Please return, with no alterations, the lines below from the very first through the one that contains "You are a computer-use agent. The".

[Data items]
——
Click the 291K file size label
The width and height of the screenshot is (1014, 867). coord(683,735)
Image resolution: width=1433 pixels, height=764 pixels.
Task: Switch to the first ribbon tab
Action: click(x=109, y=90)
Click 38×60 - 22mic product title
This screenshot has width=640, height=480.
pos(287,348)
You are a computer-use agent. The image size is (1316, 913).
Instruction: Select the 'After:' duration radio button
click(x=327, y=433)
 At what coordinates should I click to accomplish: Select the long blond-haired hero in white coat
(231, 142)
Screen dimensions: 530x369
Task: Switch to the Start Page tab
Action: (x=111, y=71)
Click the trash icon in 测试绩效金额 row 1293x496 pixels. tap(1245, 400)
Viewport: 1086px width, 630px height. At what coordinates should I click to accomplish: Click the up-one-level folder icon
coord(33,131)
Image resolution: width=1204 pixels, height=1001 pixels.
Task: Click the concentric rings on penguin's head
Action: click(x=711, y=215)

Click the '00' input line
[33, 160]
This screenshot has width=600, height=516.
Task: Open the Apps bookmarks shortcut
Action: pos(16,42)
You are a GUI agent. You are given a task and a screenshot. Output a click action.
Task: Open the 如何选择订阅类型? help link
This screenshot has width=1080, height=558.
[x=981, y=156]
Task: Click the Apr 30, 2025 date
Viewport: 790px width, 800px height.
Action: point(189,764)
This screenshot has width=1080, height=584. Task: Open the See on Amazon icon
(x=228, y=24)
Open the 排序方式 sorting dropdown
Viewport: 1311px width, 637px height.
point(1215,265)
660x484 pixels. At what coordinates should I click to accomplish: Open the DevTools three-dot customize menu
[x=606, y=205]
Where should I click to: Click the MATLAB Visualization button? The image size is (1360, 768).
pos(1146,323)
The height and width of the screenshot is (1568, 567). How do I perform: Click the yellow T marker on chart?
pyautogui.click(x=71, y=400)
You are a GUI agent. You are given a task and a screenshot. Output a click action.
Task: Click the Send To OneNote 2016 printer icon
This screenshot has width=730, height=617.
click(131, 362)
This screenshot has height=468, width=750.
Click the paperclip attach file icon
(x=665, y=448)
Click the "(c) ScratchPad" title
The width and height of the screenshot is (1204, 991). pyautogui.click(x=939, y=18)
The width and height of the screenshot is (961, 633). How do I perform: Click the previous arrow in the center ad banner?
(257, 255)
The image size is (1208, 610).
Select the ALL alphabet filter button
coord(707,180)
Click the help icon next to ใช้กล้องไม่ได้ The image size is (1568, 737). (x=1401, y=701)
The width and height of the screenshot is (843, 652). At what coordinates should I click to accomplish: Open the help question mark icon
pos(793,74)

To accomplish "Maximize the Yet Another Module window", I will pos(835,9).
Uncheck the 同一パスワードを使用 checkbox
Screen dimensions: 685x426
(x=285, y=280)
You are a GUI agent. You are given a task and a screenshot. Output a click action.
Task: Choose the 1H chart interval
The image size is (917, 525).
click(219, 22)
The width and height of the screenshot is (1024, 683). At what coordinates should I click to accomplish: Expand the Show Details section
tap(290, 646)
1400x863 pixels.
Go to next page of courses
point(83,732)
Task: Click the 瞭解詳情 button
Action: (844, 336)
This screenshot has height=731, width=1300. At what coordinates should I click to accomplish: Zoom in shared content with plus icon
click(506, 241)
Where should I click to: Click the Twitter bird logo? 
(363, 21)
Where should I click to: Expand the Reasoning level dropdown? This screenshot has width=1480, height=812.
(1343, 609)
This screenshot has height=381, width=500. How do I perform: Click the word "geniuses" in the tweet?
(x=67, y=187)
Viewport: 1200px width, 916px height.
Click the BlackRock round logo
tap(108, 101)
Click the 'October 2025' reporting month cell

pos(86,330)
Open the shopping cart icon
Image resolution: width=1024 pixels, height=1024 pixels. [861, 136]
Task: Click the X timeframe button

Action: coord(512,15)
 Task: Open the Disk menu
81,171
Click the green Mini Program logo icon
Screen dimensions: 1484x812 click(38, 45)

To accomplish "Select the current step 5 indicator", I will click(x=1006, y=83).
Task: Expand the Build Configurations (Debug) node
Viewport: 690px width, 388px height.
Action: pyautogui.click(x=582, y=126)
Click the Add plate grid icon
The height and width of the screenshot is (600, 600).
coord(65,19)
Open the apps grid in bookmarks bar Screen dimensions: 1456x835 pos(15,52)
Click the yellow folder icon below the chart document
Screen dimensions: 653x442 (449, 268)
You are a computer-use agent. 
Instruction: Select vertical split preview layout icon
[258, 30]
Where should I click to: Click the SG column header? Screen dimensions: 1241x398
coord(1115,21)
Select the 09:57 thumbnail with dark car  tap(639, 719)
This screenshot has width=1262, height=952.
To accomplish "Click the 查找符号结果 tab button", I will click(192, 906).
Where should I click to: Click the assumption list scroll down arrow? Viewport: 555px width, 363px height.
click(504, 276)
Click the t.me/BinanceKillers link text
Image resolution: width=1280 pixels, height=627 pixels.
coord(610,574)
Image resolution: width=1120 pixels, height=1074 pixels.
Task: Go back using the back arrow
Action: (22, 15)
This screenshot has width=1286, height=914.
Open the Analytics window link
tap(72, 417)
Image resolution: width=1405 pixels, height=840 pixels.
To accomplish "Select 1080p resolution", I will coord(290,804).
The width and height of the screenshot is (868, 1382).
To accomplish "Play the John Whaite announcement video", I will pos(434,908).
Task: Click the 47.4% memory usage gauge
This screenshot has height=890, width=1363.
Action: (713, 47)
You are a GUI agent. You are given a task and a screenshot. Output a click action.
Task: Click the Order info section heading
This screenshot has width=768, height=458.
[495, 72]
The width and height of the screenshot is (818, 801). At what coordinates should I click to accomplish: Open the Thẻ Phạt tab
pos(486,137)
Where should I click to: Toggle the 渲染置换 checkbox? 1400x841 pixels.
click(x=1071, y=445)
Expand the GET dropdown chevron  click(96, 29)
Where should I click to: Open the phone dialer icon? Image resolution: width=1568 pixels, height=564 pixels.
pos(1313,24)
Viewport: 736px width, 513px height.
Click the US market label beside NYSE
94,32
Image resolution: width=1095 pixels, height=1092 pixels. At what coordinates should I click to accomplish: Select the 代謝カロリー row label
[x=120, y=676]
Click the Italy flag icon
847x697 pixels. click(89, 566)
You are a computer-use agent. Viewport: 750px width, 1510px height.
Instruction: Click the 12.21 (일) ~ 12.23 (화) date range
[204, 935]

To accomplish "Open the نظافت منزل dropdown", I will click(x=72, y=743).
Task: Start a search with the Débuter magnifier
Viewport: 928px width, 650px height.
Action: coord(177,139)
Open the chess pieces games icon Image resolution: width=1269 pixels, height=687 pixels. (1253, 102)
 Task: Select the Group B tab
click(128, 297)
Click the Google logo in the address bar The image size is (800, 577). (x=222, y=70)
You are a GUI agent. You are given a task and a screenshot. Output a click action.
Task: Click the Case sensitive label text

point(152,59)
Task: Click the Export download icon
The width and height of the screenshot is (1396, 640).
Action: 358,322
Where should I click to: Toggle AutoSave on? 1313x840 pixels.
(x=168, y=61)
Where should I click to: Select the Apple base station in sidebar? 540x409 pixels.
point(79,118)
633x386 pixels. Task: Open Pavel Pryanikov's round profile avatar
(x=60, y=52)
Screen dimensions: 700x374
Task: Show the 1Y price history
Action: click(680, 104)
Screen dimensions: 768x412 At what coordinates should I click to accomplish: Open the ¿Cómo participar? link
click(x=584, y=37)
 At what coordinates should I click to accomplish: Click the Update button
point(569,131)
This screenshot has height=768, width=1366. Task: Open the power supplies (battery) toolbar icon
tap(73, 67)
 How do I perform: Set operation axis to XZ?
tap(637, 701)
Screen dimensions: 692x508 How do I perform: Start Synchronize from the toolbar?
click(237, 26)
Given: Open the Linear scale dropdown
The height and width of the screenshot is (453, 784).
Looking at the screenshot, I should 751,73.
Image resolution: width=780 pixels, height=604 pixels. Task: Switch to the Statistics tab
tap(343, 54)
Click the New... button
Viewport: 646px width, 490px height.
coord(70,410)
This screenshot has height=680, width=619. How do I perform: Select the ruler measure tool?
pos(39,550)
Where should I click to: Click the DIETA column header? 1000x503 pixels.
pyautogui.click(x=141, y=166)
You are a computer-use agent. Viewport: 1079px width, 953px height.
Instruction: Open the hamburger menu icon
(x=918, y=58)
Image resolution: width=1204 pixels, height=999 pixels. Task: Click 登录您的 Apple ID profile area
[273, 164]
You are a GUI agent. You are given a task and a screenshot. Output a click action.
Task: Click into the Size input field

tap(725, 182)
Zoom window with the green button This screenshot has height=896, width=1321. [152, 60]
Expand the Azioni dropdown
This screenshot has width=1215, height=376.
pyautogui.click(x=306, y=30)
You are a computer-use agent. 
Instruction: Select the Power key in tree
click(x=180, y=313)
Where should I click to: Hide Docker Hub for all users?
——
_RESULT OF THE EXERCISE_
Click the 291K file size label
The width and height of the screenshot is (1014, 867). coord(683,735)
Image resolution: width=1433 pixels, height=764 pixels.
Task: Switch to the first ribbon tab
Action: click(x=109, y=90)
Click 38×60 - 22mic product title
This screenshot has width=640, height=480.
pos(287,348)
You are a computer-use agent. The image size is (1316, 913).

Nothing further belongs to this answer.